Your answer should hold only the lines from the one containing "The image size" through the last line below, copied exactly; pictures stay out.

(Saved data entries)
=== Begin Enclosure ===
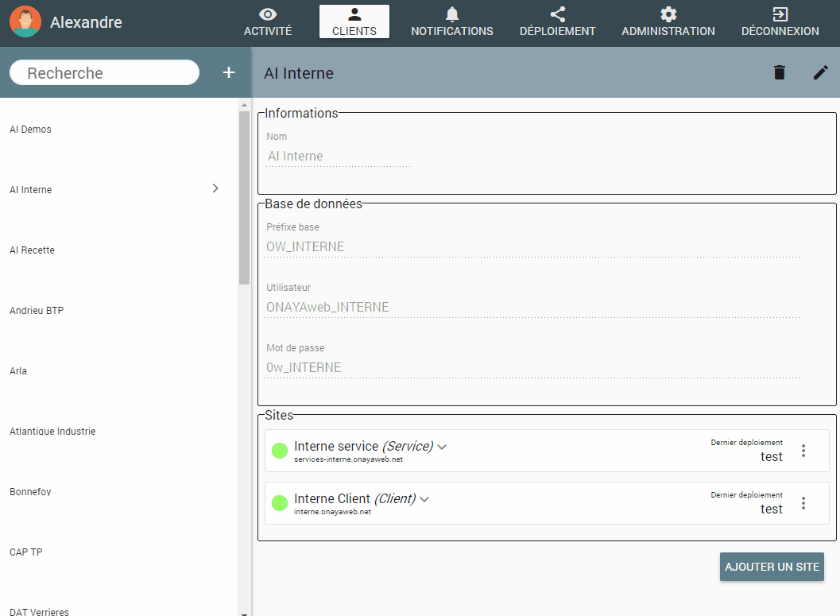Image resolution: width=840 pixels, height=616 pixels.
Task: Click the Recherche search field
Action: pyautogui.click(x=103, y=73)

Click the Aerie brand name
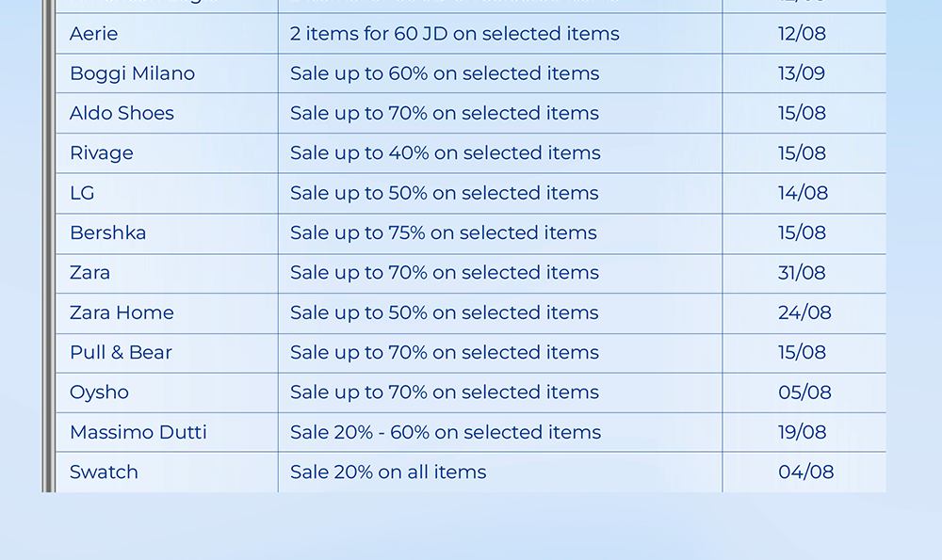pos(94,34)
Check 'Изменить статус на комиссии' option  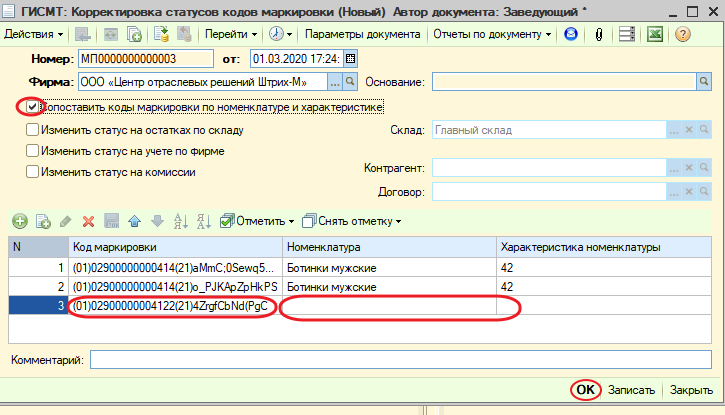tap(34, 172)
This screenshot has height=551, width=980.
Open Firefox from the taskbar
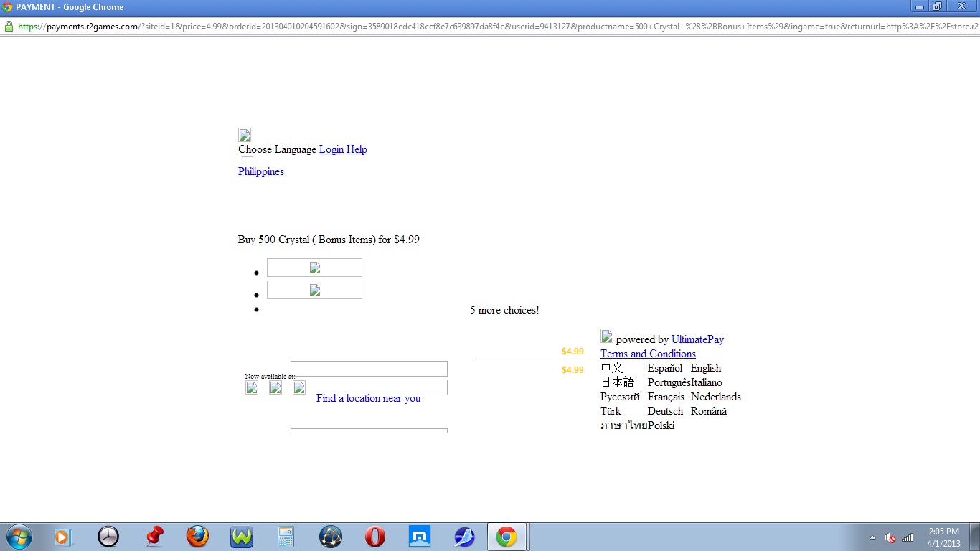[197, 537]
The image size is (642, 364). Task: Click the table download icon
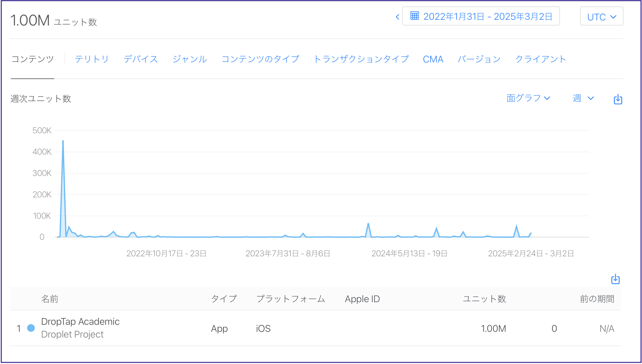pyautogui.click(x=615, y=279)
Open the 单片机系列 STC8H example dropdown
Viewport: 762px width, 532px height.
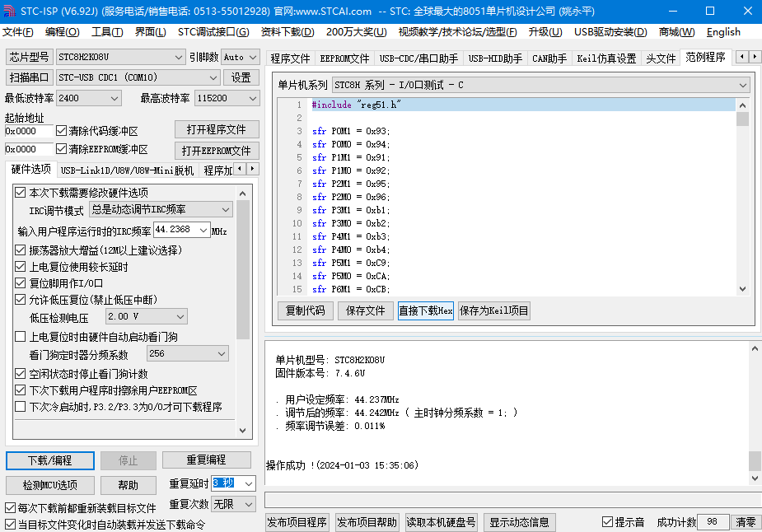[540, 85]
=== End Enclosure ===
RESPONSE TO THIS EXERCISE:
The image size is (642, 364). Task: Click the table download icon
pyautogui.click(x=615, y=279)
Open the 单片机系列 STC8H example dropdown
Viewport: 762px width, 532px height.
[540, 85]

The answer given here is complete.